Researchers have developed a multitask deep learning model that can effectively assess signs of hip osteoarthritis in x-rays, sharing their findings in Radiology.
“Radiography of the pelvis is the most commonly used primary imaging technique in patients suspected of having hip osteoarthritis,” wrote lead author Claudio E. von Schacky, MD, University of California, San Francisco, and colleagues. “Radiographic features of hip osteoarthritis include joint-space narrowing (JSN), osteophytes, subchondral sclerosis (SS), subchondral cysts (SCs), and flattening of the femoral head … however, accurate assessment of these features is time consuming and requires expertise, and reproducibility in the hands of inexperienced or untrained readers is limited.”
The team explored imaging data from more than 4,000 patients who participated in the Osteoarthritis Initiative observational study. The patients were recruited from February 2004 to May 2006, and a majority underwent follow-up imaging after four years. Participants were divided into a training, validation and testing datasets.
Overall, using findings from the internal test set, the team’s multitask deep learning model achieved accuracies of 87% for assessing femoral osteophytes (FOs), 69.9% for acetabular osteophytes (AOs), 81.7% for JSN, 95.8% for SS, and 97.6% for SCs. For the external set, the model achieved accuracies of 82.7% for FOs, 65.4% for AOs, 80.8% for JSN, 88.5% for SS, and 91.3% for SCs.

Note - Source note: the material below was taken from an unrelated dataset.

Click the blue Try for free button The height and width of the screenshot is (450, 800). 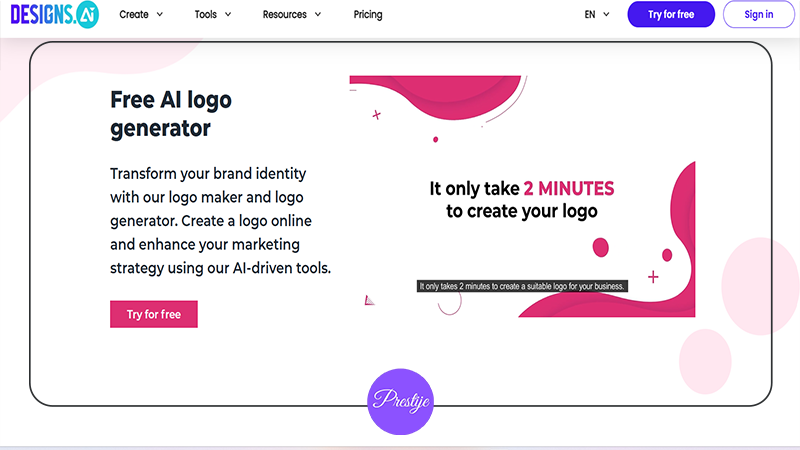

This performance was similar to that of experienced radiologists, a sign that suggests the researchers’ model could make a significant impact on patient care by assisting with the evaluation of such findings.

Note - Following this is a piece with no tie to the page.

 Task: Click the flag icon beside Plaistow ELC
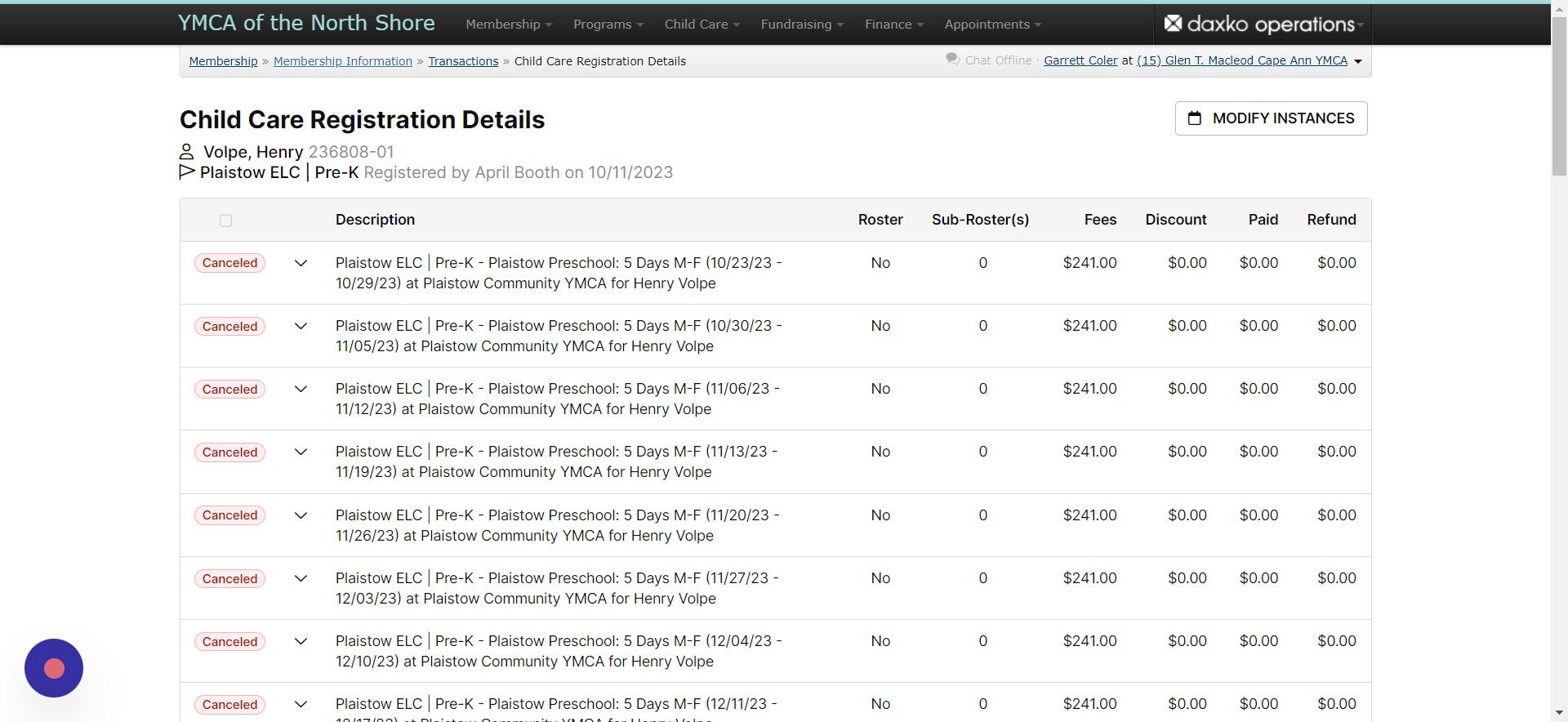[187, 172]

“Our study demonstrated the feasibility of a multitask deep learning approach to grading hip osteoarthritis features on radiographs and showed that its performance was similar to that of expert radiologists,” the authors wrote. “This model may be useful in large epidemiologic studies for structural assessment of hip osteoarthritis features.”
The study did have certain limitations, however. The AI model only used a single view when makings its assessments, for example, even though additional views are typically required for such assessments. Also, low-quality imaging studies were excluded altogether from the dataset, which could have “possibly affected the diagnostic performance of the model.”